Sorry to hear about your missus, hope she recovers quickly. If you run a few online quotes you will have the answer; try one without a "not at fault" and some with, you might be surprised at the difference between the two.


----------



## ipwn (Dec 1, 2009)

Contact Europa, I told my insurance I had been in a non fault claim and the other party has accepted blame and you ( my insurance ) have nothing to be involved about as I have an accident company working on my behalf. 

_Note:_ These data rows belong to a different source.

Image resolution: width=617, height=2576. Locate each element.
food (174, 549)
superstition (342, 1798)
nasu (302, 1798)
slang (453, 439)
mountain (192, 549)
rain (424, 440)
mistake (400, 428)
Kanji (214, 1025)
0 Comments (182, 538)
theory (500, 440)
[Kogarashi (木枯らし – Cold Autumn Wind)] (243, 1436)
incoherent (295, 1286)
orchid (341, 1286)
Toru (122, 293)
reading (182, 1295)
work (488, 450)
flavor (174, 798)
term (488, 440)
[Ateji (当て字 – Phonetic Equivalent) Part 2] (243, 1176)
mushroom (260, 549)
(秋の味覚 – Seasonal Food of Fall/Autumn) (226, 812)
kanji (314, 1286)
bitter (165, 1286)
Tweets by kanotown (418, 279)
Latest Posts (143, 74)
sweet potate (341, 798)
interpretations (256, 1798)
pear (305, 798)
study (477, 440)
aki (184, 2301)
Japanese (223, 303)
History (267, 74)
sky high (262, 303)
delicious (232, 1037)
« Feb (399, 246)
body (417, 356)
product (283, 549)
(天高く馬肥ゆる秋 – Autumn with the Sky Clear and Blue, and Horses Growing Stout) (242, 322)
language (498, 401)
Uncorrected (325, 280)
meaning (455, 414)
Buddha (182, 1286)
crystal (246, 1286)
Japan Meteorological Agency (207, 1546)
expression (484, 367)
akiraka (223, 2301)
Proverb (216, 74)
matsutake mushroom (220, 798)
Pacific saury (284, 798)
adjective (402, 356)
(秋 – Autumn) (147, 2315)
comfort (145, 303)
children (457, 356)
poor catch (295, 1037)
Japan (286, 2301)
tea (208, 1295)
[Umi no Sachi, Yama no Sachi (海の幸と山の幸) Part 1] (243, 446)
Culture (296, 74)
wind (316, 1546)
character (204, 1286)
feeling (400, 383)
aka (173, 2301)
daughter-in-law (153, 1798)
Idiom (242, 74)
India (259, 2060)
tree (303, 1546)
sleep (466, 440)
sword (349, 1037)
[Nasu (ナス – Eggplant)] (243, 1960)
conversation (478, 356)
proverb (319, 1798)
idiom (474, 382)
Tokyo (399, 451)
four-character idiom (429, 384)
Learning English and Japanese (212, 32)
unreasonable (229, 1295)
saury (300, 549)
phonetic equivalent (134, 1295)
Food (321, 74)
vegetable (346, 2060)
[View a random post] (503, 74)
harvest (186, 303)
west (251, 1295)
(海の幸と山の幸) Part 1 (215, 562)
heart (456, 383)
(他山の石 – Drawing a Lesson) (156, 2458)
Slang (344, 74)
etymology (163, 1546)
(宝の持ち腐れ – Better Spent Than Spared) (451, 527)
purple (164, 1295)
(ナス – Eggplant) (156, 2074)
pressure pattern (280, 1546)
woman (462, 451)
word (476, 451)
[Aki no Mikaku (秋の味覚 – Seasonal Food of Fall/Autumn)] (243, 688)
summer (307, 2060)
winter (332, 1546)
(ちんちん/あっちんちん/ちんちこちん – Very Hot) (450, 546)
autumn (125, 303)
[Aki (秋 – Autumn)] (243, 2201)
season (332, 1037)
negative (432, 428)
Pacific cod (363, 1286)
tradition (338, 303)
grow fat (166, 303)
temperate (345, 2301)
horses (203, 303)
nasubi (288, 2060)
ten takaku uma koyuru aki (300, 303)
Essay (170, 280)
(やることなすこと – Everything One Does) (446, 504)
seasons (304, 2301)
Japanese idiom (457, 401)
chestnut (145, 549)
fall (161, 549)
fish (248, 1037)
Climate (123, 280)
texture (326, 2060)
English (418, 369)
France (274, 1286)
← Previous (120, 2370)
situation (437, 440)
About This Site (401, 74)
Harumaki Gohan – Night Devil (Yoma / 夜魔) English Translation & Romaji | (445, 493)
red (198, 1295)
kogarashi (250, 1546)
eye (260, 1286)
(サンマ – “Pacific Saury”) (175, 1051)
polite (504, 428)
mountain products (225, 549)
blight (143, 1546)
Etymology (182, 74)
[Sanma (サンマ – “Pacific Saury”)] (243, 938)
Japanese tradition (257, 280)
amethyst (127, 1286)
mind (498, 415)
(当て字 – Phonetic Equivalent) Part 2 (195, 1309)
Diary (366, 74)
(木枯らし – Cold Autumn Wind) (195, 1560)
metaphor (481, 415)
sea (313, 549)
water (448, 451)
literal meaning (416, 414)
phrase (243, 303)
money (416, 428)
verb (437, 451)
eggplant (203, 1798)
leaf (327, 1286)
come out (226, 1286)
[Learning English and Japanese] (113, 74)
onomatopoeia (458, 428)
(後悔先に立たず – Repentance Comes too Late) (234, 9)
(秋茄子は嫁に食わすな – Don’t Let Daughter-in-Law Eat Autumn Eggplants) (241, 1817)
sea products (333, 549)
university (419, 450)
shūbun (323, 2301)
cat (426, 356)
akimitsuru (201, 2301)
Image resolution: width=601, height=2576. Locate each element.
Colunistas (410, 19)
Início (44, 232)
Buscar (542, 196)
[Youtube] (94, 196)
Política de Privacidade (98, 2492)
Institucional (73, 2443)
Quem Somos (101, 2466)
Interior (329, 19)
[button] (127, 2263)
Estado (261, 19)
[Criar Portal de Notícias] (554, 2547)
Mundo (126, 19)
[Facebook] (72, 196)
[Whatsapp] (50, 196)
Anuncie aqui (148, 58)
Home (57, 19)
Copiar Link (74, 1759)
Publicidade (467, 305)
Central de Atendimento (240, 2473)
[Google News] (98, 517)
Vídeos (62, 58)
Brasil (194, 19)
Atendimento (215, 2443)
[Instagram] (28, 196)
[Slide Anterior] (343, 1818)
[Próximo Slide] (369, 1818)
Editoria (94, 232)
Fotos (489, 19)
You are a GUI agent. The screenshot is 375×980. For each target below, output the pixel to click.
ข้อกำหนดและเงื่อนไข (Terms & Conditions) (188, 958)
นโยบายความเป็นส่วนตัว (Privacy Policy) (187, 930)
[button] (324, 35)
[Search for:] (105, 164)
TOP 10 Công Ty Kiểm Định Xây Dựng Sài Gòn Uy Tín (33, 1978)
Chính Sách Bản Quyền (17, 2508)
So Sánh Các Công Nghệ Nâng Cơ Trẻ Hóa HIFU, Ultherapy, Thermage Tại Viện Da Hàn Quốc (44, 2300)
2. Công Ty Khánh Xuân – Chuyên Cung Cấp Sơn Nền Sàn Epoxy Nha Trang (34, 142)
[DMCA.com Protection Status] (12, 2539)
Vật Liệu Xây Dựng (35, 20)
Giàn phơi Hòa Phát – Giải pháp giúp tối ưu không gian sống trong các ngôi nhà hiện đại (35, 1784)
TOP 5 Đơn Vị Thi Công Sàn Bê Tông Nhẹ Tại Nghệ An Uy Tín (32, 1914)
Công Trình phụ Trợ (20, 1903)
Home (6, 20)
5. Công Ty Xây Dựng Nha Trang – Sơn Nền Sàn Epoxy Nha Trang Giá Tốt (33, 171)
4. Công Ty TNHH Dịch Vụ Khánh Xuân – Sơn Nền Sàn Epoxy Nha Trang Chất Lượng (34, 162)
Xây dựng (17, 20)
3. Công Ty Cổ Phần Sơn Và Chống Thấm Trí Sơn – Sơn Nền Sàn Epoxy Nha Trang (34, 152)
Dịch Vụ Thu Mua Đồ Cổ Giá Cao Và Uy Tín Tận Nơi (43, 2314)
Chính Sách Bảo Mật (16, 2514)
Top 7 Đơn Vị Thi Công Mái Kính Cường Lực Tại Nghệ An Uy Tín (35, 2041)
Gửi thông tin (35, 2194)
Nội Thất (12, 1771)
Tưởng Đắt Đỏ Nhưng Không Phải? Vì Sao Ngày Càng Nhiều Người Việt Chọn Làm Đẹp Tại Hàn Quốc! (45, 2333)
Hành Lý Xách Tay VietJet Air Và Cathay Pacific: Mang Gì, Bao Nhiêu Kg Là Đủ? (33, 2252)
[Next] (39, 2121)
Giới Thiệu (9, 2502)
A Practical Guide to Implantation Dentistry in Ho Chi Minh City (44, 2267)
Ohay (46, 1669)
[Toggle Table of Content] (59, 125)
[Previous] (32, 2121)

They said they accepted this and will completely resign from any involvement with this accident.


----------



## Avanti (Jan 17, 2006)

Hope you Mrs recovers speedily, I had a rear shunt in August and my renewal had increased in November even though the 3rd party had accepted full liability


----------



## Veracocha (Oct 5, 2009)

ipwn said:


> Contact Europa, I told my insurance I had been in a non fault claim and the other party has accepted blame and you ( my insurance ) have nothing to be involved about as I have an accident company working on my behalf.
> 
> They said they accepted this and will completely resign from any involvement with this accident.


Bonus that. The way most insurers work is they ask have you been in an accident (regardless of fault) and if you don't declare it (regardless of fault) they may not pay out.


----------



## pete330 (Apr 18, 2006)

You will have to declare it for 3-5 years and you will notice a increase on insurance

Its all a big con


----------